Friday, December 28, 2018

A Voyage of Discovery

HMS Beagle

HMS Beagle

"There is grandeur in this view of life ...
from so simple a beginning,
endless forms most beautiful and most wonderful have been,
and are being, evolved."

Charles Darwin

In his encyclical Humani Generis (1950),
my predecessor Pius XII has already affirmed
 that there is no conflict between evolution
and the doctrine of the faith regarding man and his vocation,
provided that we do not lose sight of certain fixed points.

Pope John Paul II 1996

Yesterday marked the anniversary of the departure in 1831 of the HMS Beagle on an epic voyage with Charles Darwin aboard. Darwin spent two months in Devonport, England, waiting for the weather to improve so that the Beagle could begin its journey to South America. Darwin later wrote that those two months were "The most miserable which I ever spent." I've visited this harbour but wasn't aware that it was the site for the beginning of such a world-changing voyage.



Darwin's daughter, Annie, died shortly after her 10th birthday;
he was too overcome with grief to attend her funeral.

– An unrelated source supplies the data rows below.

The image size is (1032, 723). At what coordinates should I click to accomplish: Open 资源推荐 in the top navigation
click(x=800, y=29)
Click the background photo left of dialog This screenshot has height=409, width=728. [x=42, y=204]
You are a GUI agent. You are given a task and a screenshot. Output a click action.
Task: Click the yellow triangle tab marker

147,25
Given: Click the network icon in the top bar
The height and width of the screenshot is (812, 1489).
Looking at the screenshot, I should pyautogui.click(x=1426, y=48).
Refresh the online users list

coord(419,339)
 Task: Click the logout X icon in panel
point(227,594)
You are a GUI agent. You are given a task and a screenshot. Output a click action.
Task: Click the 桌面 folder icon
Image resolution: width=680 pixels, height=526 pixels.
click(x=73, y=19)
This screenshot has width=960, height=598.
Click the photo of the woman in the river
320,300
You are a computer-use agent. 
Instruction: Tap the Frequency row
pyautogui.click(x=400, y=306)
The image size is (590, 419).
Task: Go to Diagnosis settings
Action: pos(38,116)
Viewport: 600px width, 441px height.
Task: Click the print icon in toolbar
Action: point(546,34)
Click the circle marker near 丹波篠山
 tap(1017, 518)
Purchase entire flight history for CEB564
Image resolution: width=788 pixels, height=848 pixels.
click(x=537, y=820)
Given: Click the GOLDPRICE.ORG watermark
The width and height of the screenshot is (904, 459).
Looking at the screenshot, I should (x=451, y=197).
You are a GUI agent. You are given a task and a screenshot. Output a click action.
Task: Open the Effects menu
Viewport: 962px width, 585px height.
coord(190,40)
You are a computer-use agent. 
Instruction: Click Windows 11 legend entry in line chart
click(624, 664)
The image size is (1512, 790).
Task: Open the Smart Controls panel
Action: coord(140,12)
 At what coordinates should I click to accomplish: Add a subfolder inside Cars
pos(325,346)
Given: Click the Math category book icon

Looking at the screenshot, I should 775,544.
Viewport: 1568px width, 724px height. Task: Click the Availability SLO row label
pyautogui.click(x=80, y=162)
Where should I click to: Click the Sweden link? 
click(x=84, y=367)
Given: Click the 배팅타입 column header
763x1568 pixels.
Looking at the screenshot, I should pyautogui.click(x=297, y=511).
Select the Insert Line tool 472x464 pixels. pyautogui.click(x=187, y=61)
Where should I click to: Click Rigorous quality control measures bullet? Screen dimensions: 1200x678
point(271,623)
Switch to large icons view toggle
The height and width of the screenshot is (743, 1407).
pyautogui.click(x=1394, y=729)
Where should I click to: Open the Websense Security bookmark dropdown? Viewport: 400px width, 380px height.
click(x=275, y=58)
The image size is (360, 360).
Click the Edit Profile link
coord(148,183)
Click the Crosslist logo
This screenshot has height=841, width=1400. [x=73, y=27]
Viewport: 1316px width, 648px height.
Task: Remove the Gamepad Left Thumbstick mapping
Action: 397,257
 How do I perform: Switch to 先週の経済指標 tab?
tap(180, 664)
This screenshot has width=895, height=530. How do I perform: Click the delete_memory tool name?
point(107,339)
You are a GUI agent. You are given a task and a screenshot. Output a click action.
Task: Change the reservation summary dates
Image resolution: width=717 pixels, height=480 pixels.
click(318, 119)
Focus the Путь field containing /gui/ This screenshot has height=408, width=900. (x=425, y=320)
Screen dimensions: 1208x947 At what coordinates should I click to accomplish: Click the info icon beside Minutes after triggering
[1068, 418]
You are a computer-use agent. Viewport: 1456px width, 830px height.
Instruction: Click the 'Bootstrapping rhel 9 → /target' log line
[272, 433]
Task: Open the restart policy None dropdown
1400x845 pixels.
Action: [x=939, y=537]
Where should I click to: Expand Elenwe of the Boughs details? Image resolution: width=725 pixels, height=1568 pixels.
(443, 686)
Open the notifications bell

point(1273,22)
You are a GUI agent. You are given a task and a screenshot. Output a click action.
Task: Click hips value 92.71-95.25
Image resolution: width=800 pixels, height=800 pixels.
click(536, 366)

You may be aware that Darwin's Christian faith evaporated after the death of a daughter, although his wife Emma remained devout throughout her lifetime. Darwin may have held back on publishing his controversial theory of evolution for twenty years because he didn't want to offend Emma, whom he loved greatly.

While some fundamentalist Christians are adamant about a six-day Creation, the majority of Christians now choose to accept evolution even as they affirm God as Creator. I'm one of them and it is certainly part of the United Church ethos.  It interesting that the first Roman Catholic statement about this reconciliation was made in 1950. Here is a portion of the Song of Faith "creed" of the United Church of Canada.

God is creative and self-giving,
   generously moving
   in all the near and distant corners of the universe.
Nothing exists that does not find its source in God.
Our first response to God’s providence is gratitude.
We sing thanksgiving.

Finding ourselves in a world of beauty and mystery,
   of living things, diverse and interdependent,
   of complex patterns of growth and evolution,
   of subatomic particles and cosmic swirls,
we sing of God the Creator,
the Maker and Source of all that is.